E' forse, sul piano più strettamente musicale, l'acuta sensibilità del ritmo che in Vivaldi permette di scorgere in prospettiva i prodromi della futura evoluzione di quest'arte, evoluzione che con Mozart, Haydn, Gluck e Cimarosa segnerà la nascita della futura matura sinfonia e dell'opera senza recitativi, insieme ad una forte tensione verso l'individualità, tutte cose che mancano negli autori del periodo di cui stiamo riferendo o, almeno cominciano appena a intravedersi appunto in Scarlatti e Vivaldi. Il ritmo vivaldiano fa da contrappeso al contrappunto barocco e gli dà modo di superarsi, pur essendo se stesso. E' qui il segreto della doppia riforma del compositore veneto, che, da una parte dà solennità al suono e dall'altra gli dà concretezza e materialità. In questo senso egli riesce a introdurre nella sua arte la gravità dell'empito religioso controriformistico e il realismo dell'affarismo mercantile della repubblica veneta del settecento, che avrebbe trovato, quest'ultimo, più tardi nel teatro goldoniano la sua continuazione e maturazione letteraria.

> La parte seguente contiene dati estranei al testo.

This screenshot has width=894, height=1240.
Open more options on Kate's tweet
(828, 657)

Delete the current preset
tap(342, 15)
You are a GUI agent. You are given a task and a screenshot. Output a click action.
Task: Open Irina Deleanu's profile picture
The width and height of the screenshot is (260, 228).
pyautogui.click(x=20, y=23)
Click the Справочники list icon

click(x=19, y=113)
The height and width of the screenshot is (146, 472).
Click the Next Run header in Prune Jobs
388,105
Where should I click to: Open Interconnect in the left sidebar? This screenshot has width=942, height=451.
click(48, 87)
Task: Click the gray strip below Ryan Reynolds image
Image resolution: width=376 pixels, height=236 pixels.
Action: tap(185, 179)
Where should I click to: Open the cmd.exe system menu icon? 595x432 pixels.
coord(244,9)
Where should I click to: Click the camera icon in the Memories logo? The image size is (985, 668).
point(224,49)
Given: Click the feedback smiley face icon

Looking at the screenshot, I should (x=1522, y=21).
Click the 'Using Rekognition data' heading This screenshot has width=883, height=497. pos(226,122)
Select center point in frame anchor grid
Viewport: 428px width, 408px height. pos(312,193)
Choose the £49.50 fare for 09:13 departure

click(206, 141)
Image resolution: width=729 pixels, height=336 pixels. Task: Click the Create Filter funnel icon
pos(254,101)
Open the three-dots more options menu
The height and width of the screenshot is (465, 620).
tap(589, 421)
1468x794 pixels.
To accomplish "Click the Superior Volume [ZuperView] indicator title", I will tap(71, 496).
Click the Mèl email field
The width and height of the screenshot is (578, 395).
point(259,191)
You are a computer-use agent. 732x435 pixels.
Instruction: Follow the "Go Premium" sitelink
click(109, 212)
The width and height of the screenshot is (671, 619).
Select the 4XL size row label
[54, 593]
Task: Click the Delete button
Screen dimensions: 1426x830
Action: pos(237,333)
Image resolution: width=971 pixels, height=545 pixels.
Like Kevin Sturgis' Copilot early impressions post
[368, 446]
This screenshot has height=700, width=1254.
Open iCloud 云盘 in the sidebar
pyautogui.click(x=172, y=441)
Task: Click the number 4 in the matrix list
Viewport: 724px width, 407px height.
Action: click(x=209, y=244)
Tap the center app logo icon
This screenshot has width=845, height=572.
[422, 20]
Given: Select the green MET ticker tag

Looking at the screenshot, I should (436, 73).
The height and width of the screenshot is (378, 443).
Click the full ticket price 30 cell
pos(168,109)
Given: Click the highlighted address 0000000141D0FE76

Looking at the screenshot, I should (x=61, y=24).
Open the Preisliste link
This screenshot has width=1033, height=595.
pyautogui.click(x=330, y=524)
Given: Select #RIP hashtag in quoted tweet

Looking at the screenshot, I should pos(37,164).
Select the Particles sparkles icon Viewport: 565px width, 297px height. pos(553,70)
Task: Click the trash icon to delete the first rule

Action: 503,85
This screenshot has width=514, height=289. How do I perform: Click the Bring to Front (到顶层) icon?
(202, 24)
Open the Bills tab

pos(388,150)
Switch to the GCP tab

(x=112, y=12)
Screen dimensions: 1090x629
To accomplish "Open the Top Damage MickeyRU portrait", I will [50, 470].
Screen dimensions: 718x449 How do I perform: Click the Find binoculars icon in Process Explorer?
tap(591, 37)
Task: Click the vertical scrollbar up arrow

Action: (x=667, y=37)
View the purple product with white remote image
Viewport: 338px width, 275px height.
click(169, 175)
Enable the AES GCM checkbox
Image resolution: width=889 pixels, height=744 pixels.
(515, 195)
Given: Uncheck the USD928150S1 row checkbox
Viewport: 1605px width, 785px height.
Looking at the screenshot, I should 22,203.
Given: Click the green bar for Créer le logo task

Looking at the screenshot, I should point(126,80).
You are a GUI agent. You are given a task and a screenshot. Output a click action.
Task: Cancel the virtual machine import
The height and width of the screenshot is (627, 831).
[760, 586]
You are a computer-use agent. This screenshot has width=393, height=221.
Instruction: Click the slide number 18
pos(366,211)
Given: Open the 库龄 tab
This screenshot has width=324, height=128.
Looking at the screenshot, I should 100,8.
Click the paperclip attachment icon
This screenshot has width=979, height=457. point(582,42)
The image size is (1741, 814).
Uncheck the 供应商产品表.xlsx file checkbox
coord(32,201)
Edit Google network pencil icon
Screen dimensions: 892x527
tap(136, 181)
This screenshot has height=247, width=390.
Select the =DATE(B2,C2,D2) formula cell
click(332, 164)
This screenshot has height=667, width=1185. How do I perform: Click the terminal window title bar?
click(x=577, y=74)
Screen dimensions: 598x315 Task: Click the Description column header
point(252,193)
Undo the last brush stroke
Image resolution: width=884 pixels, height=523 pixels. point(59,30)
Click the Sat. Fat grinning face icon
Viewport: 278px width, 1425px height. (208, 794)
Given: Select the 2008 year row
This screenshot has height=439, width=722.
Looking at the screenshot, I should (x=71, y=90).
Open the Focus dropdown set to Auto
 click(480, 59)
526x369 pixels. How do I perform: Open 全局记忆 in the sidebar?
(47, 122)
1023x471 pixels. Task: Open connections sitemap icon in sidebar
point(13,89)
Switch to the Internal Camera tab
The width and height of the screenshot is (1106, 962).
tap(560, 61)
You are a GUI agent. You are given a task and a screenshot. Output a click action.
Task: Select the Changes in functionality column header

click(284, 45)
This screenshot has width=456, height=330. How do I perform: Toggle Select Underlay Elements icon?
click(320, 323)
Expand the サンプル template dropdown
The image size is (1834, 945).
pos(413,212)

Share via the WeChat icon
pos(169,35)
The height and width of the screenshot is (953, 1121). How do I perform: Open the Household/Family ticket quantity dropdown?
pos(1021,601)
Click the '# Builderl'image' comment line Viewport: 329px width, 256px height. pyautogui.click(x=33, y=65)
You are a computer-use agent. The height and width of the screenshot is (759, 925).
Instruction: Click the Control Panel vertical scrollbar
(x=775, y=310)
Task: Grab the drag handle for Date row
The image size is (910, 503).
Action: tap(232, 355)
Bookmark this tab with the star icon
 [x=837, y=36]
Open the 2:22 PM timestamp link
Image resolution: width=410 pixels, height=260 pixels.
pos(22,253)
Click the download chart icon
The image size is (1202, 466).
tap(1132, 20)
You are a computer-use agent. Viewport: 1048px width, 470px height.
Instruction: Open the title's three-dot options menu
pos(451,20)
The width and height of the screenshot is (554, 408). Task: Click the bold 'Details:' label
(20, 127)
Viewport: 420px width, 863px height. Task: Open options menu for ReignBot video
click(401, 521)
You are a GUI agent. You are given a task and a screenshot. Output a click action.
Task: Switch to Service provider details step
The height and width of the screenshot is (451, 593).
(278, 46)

E pensare che Vivaldi e Scarlatti furono contemporanei più o meno esattamente di Bach e Handel! Eppure, forse, entrambi i musicisti della penisola, così legati al loro ambiente di vita tanto da farlo come risuonare nelle loro opere, giusto all'inverso degli altri due, che vissero sempre più o meno bene dove si trovavano, Bach tra Lipsia e dintorni ed Handel tra Londra e dintorni, verso la fine dei loro anni vennero in rotta con quel loro ambiente patrio e così il veneziano finì per morire nel 1741 a Vienna, lontano dalla sua laguna, e il napoletano (pare per una poco onorevole storia di pettegolezzi tutta alla partenopea, che non ci lascerebbe stupiti neanche oggi, a tre secoli di distanza) a Madrid, dove trovò per molti anni una calorosa accoglienza, nel 1757.
Segno forse che i profeti, sia pure in musica, come furono Scarlatti e Vivaldi, non sono mai benvoluti in patria, e prima o poi le cose finiscono male. Lo assicura il detto nemo propheta in patria.